Jennifer Iverson is a scholar of twentieth-century music, with a special emphasis on electronic music, avant-gardism, sound studies, and disability studies. Iverson’s research explores the interaction between bodies, technologies, and sound, drawing together music analysis, archival research, and cultural history. Her book, Electronic Inspirations: Technologies of the Cold War Musical Avant-Garde, was published in 2019 with Oxford University Press, analyzes the cultural impact of mid-century electronic music produced in and around the WDR studio in Cologne, Germany. In particular, the electronic music studio provided a crucial space to reclaim wartime technology and ideas and put them to artistic use. The electronic studio also engendered a paradigm of invisible collaboration, where composers, technicians, scientists, and performers worked in a laboratory-like environment to develop a shared framework of ideas that applied to both electronic and acoustic musical compositions. Related articles appear in the journals TempoMitteilungen der Paul Sacher StiftungMusic Analysistwentieth-century music, and Music Theory Spectrum.

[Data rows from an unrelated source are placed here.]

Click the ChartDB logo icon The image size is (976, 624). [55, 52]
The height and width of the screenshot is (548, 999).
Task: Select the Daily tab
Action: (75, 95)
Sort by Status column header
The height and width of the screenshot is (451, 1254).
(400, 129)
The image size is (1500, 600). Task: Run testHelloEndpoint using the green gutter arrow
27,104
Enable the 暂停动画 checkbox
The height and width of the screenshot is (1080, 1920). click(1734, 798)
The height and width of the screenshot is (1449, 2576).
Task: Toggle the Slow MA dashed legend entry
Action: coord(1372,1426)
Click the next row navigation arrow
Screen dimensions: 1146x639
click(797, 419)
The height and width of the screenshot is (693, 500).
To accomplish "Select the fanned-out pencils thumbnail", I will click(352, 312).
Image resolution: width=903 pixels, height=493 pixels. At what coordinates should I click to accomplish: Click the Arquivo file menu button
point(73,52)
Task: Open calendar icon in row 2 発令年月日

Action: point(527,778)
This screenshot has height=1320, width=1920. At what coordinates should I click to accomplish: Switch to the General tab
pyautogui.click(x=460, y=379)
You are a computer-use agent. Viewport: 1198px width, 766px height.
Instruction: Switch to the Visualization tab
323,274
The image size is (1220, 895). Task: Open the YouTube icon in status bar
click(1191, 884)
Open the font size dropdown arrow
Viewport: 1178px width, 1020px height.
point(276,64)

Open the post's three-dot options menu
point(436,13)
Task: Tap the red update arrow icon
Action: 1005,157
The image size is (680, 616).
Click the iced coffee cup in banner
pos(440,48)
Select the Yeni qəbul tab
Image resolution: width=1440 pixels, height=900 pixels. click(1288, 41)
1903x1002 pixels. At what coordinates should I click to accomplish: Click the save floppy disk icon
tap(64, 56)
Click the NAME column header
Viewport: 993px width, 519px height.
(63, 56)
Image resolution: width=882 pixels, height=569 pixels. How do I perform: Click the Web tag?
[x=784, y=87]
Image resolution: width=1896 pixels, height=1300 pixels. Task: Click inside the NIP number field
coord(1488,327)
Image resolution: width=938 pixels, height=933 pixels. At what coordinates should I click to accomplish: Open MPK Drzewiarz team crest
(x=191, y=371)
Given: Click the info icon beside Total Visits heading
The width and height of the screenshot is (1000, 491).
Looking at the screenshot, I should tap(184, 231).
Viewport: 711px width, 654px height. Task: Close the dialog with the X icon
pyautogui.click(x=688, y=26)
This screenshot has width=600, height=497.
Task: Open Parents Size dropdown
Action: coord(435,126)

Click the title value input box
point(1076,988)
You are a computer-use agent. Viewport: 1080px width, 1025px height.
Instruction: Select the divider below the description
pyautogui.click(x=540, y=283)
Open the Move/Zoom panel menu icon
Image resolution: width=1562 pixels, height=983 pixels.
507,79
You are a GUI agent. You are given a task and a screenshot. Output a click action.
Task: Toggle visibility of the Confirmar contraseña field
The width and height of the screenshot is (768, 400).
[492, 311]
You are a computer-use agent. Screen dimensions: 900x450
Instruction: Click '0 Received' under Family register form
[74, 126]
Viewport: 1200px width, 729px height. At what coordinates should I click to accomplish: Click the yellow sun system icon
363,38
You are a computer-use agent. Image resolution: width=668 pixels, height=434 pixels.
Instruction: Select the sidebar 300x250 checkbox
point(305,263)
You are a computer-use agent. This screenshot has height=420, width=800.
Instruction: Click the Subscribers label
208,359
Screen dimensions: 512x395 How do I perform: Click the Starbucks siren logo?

In the 2015-16 academic year, Iverson was an External Faculty Fellow in residence at the Stanford Humanities Center. She currently serves as Director of Undergraduate Studies in the Department of Music at the University of Chicago and on the Council of the American Musicological Society. She previously led the Disability and Music Interest Group and served on the Accessibility Committee and on the editorial board of Music Theory Spectrum within the Society for Music Theory. Iverson taught at the University of Iowa from 2009 – 2015.